Quanto conta per te la tradizione locale e quanto la voglia di esplorare nuove frontiere?
La tradizione è un valore molto sentito al Riccio, ci sono piatti che rimangono dei classici imbattibili e che i nostri clienti vogliono ritrovare. L'innovazione pure è una costante, sono giovane e questo aspetto fa parte di me.

Si dice che trascorri molto tempo con i pescatori. Oltre la materia prima freschissima e di qualità cosa viene fuori dal dialogo con loro?
Sono amante della pesca alla quale dedico il mio tempo libero ma anche del mare che merita rispetto. Dai pescatori cerco di carpire alcuni segreti e informazioni, dove riescono ad arrivare ad alcune specie, le profondità, quali pesci si trovano di meno e quali di più, probabilmente perché sono interessato alla salute del mare. Sono anche duro con loro quando vedo pesci sotto taglia! Mi spaventa quando mi dicono che di pesce se ne trova sempre meno. Per questo insisto sul fatto che bisogna rispettare il prodotto al 100%. 

La tua idea di cucina di mare contempla pratiche come la frollatura o la realizzazione di salumi di mare. Mi spieghi meglio queste cose come le realizzi e come nasce questa tua specializzazione?
Nasce in un momento dove tutto si è fermato, durante il Covid, leggendo il libro di Josh Niland. Chiesi a Salvatore di comprare una cella per la frollatura e iniziai a fare le prime prove proprio al locale. Non è facile spiegare, in poche parole, cosa accade durante questo processo. L’effetto più evidente che si ottiene è che le fibre muscolari del pesce, irrigiditesi durante e dopo la pesca, in condizioni di temperatura e umidità monitorate si rilassano e si asciugano perdendo circa il 25% del peso. Con la giusta umidità la carne non si secca e dà luogo invece a una texture più compatta.
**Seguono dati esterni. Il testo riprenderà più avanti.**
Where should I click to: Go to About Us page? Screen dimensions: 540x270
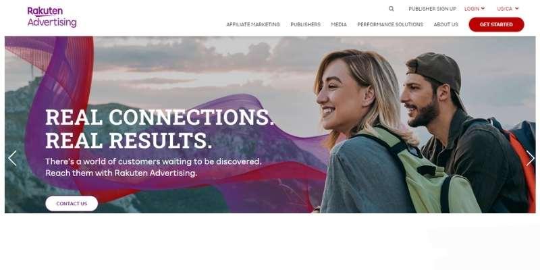click(x=446, y=24)
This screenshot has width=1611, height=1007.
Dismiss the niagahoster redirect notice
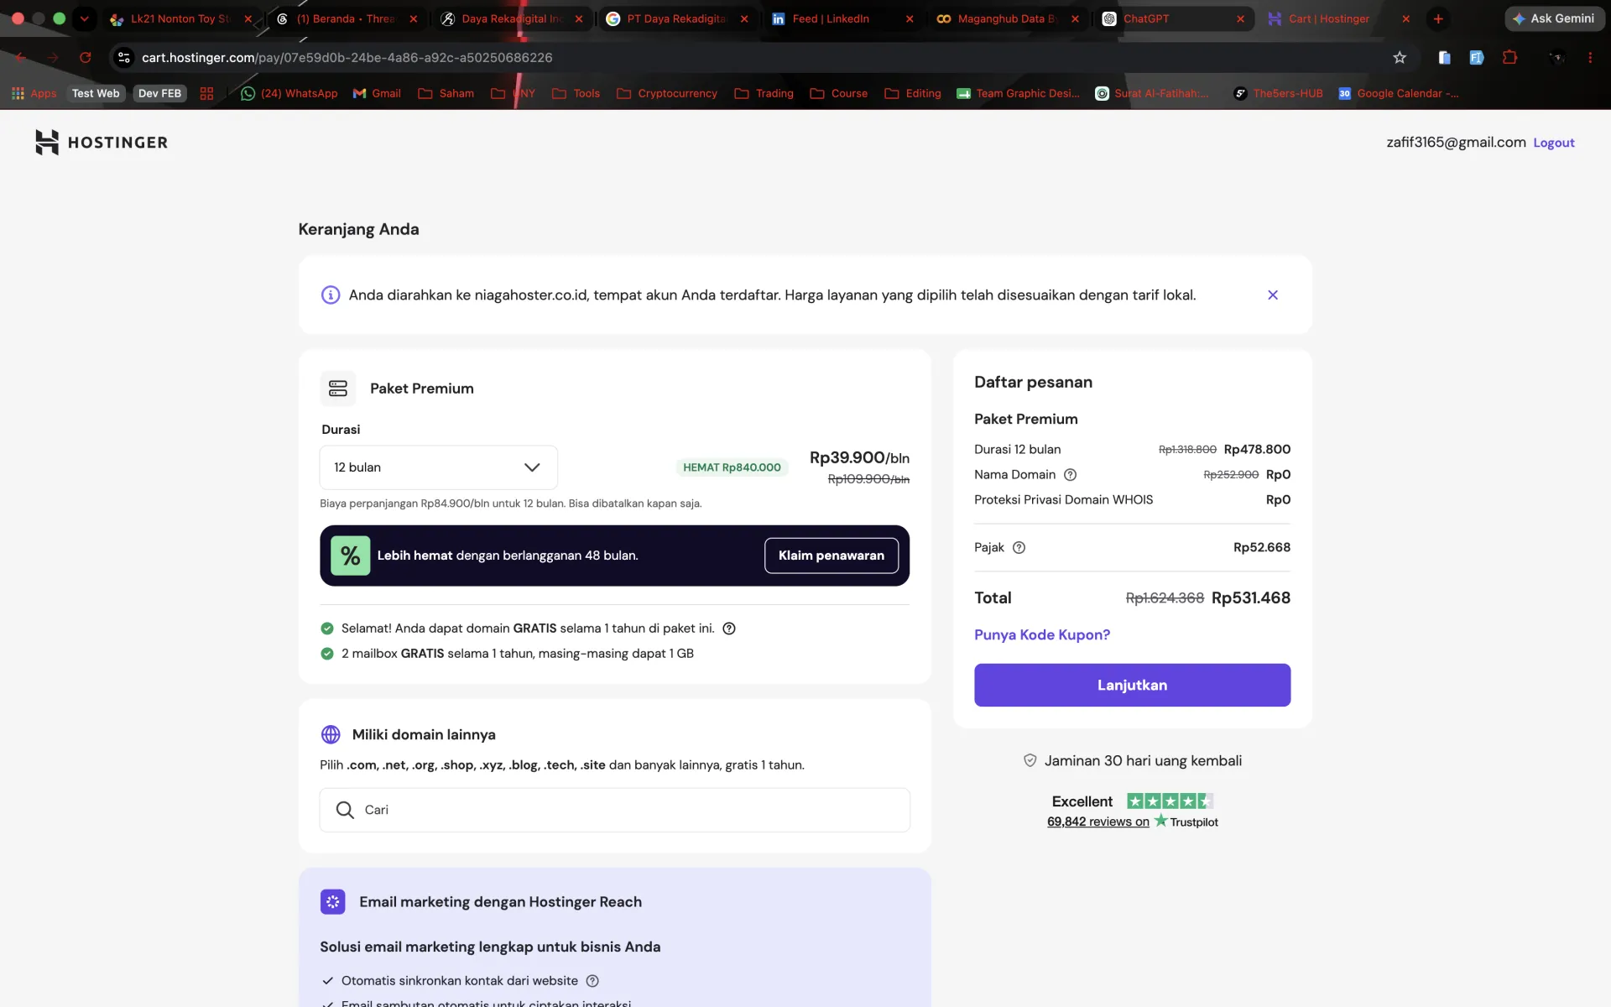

Hai realizzato un progetto di recupero del quinto quarto di pesci di grandi dimensioni, cosa significa sostenere la filosofia del “no waste food”?
Sono sempre stato sensibile rispetto a questo tema e consapevole che riportare questo principio per me sacrosanto in un ristorante di mare è particolarmente impegnativo per più motivi. Innanzitutto perché le persone sono abituate a mangiare più o meno sempre gli stessi tagli e degli stessi pesci. Proporne uno “non nobile” o del quinto quarto vuol dire impegnarsi moltissimo nel fare arrivare il messaggio e nell'ottenere la fiducia necessaria perché abbia successo. In questo sono supportato dalla possibilità di operare con la frollatura dei pesci grandi di cui non perdo nulla, utilizzandoli in un tempo lungo e non in una sola giornata, stesso discorso per i salumi di mare che tra l’altro ai nostri ospiti piacciono moltissimo. Poi mi sono inventato delle ricette molto interessanti con il quinto quarto, tipo la trippa di mare.

Qual è il piatto che secondo te in assoluto vi rappresenta di più e perché
Lo scottato di pesce affumicato e la degustazione di salumi di mare perché sono un po’ il cambiamento degli ultimi anni.

Qual è il prossimo tassello al quale stai lavorando? Cosa dobbiamo aspettarci per il prossimo futuro di Riccio? 
Qualcosa bolle in pentola ma sono scaramantico per cui non dico mai una cosa prima di averla fatta, quello che è sicuro è che continuerò sulla strada del no waste food e della ricerca, per offrire sempre qualcosa di più ai nostri clienti.